[DATA EXTRACTS — start]

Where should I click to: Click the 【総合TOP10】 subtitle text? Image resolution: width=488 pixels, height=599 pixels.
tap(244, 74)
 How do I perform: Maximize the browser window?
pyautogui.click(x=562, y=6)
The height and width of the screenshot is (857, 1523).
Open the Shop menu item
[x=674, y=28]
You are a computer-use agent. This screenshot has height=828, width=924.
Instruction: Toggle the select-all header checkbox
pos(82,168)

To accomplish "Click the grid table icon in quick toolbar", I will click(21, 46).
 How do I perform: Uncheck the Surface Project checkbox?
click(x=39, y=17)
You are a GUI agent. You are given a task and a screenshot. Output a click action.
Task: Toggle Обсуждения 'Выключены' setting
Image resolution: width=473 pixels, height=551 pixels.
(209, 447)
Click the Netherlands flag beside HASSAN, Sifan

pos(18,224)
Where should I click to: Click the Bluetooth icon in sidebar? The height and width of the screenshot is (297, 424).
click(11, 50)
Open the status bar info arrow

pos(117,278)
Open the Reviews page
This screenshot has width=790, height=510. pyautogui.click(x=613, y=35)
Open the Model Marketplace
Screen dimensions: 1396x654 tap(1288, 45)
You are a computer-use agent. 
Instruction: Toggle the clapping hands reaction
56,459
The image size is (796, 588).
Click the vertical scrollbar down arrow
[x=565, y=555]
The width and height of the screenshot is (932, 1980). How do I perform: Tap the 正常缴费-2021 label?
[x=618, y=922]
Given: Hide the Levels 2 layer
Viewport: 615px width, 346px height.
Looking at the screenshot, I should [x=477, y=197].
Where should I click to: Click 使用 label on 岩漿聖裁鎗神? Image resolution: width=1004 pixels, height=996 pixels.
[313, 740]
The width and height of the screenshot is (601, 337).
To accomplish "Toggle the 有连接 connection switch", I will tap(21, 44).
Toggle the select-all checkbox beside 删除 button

[DATA EXTRACTS — finish]

From the entries above, copy every line containing the word "agent".

▶ EXERCISE ANSWER:
You are a computer-use agent. This screenshot has height=828, width=924.
You are a GUI agent. You are given a task and a screenshot. Output a click action.
You are a computer-use agent. 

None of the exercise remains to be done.